■ **DATA EXCERPTS**:
================================

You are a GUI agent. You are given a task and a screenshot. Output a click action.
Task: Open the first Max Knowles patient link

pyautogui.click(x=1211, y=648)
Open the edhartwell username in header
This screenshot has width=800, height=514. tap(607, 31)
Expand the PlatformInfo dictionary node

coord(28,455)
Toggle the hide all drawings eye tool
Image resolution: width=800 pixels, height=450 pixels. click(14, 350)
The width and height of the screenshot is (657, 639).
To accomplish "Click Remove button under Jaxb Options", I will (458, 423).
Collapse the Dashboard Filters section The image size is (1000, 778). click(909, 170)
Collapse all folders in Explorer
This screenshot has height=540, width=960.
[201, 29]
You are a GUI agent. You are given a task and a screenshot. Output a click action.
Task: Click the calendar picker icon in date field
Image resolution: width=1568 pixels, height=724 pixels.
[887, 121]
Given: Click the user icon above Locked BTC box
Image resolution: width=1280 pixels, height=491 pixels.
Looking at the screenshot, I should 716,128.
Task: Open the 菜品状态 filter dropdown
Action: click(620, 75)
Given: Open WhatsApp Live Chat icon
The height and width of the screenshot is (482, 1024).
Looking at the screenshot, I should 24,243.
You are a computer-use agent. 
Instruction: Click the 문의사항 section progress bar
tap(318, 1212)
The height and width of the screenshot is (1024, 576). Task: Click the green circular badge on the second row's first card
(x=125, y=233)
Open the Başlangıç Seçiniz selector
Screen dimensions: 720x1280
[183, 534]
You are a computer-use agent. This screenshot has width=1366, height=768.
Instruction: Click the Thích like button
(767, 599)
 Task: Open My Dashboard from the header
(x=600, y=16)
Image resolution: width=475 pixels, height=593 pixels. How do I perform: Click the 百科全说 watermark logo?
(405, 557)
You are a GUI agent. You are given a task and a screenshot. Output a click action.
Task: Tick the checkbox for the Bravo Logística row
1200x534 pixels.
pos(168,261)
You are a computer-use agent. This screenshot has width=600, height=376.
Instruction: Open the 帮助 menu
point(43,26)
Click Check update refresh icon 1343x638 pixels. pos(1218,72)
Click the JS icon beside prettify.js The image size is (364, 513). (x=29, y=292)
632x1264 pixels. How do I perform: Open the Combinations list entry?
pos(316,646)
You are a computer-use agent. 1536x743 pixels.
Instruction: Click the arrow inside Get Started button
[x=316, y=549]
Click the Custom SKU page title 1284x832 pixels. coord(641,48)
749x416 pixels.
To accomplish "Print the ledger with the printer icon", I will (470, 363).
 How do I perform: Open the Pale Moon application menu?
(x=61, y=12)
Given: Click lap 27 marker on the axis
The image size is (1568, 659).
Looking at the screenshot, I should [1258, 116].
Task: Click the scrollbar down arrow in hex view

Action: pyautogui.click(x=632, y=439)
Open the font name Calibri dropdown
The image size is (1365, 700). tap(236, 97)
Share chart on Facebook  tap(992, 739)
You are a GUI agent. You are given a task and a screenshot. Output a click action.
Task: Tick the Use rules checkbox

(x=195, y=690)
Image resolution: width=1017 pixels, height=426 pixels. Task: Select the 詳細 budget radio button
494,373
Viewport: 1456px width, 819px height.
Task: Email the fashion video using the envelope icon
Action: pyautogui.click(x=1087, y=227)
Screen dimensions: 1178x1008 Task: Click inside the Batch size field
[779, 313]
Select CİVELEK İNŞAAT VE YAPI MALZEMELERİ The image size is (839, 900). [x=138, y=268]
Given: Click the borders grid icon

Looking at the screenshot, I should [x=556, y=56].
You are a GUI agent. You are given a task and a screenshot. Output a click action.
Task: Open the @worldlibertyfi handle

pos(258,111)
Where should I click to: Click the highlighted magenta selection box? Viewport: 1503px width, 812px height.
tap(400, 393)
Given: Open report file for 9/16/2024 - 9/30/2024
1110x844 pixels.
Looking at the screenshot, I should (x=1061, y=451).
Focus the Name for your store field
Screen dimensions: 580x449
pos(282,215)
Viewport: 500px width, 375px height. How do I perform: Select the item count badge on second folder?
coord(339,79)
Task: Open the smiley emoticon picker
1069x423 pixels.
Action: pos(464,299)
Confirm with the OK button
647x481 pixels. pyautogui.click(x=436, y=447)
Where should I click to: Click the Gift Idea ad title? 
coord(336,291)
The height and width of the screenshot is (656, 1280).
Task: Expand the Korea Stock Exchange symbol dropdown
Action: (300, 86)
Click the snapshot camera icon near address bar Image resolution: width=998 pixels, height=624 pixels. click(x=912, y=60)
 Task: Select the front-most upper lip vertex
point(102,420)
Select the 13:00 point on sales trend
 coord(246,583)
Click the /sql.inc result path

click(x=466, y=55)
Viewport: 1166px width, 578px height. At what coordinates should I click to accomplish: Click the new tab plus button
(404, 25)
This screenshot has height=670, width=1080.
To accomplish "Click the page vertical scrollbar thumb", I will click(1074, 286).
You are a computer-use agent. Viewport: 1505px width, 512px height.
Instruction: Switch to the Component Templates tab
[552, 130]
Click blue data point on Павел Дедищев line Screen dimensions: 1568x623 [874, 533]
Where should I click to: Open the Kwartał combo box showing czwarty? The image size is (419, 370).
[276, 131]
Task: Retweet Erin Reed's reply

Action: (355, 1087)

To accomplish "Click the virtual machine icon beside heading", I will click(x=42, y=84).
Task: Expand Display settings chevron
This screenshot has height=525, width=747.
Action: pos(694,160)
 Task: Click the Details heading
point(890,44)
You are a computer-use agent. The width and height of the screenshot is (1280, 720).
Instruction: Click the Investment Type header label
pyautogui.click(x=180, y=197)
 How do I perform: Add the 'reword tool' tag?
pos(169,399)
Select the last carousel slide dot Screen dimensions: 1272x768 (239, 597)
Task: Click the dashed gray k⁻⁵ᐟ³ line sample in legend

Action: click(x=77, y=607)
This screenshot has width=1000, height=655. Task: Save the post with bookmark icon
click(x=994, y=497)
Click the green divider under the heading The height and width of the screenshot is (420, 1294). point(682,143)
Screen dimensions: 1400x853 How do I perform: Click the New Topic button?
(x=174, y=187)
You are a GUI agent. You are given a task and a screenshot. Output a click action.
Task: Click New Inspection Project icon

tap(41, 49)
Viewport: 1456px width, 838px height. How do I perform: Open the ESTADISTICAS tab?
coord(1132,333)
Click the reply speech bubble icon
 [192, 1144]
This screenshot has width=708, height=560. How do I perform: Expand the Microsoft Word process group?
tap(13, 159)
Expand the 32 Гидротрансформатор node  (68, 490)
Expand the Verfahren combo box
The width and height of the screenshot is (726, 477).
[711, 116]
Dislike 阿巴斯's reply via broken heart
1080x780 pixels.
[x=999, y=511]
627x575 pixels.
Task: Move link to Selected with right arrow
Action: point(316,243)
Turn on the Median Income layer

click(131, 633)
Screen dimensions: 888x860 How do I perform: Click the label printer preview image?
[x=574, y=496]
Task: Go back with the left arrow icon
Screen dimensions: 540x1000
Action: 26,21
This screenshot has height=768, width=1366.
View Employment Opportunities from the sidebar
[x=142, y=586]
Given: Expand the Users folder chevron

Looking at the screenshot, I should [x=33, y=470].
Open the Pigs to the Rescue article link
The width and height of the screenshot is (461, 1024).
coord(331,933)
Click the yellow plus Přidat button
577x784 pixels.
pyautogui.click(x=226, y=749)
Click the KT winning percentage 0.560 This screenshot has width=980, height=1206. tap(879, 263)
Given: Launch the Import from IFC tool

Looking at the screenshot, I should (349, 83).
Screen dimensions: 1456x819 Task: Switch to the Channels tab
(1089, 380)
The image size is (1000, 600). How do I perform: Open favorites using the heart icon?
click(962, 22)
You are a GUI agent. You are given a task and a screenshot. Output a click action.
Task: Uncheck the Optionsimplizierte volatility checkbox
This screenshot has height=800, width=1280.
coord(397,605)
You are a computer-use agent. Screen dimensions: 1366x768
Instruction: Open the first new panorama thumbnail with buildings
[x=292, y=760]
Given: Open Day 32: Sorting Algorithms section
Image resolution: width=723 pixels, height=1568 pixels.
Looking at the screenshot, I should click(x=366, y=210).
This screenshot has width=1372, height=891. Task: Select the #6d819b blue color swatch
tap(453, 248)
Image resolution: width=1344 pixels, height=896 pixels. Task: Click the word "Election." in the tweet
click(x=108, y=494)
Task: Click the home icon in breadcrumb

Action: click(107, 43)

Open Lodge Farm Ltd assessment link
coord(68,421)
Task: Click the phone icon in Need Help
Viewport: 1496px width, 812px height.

================================

■ **AIM OF THE EXERCISE**: In the entries above, please find the line with "has width=1366, height=768." and the line with "Share chart on", then write out exactly those two lines and every line between them, and nothing more.

■ **EXERCISE RESPONSE**:
You are a computer-use agent. This screenshot has width=1366, height=768.
Instruction: Click the Thích like button
(767, 599)
 Task: Open My Dashboard from the header
(x=600, y=16)
Image resolution: width=475 pixels, height=593 pixels. How do I perform: Click the 百科全说 watermark logo?
(405, 557)
You are a GUI agent. You are given a task and a screenshot. Output a click action.
Task: Tick the checkbox for the Bravo Logística row
1200x534 pixels.
pos(168,261)
You are a computer-use agent. This screenshot has width=600, height=376.
Instruction: Open the 帮助 menu
point(43,26)
Click Check update refresh icon 1343x638 pixels. pos(1218,72)
Click the JS icon beside prettify.js The image size is (364, 513). (x=29, y=292)
632x1264 pixels. How do I perform: Open the Combinations list entry?
pos(316,646)
You are a computer-use agent. 1536x743 pixels.
Instruction: Click the arrow inside Get Started button
[x=316, y=549]
Click the Custom SKU page title 1284x832 pixels. coord(641,48)
749x416 pixels.
To accomplish "Print the ledger with the printer icon", I will (470, 363).
 How do I perform: Open the Pale Moon application menu?
(x=61, y=12)
Given: Click lap 27 marker on the axis
The image size is (1568, 659).
Looking at the screenshot, I should [1258, 116].
Task: Click the scrollbar down arrow in hex view

Action: pyautogui.click(x=632, y=439)
Open the font name Calibri dropdown
The image size is (1365, 700). tap(236, 97)
Share chart on Facebook  tap(992, 739)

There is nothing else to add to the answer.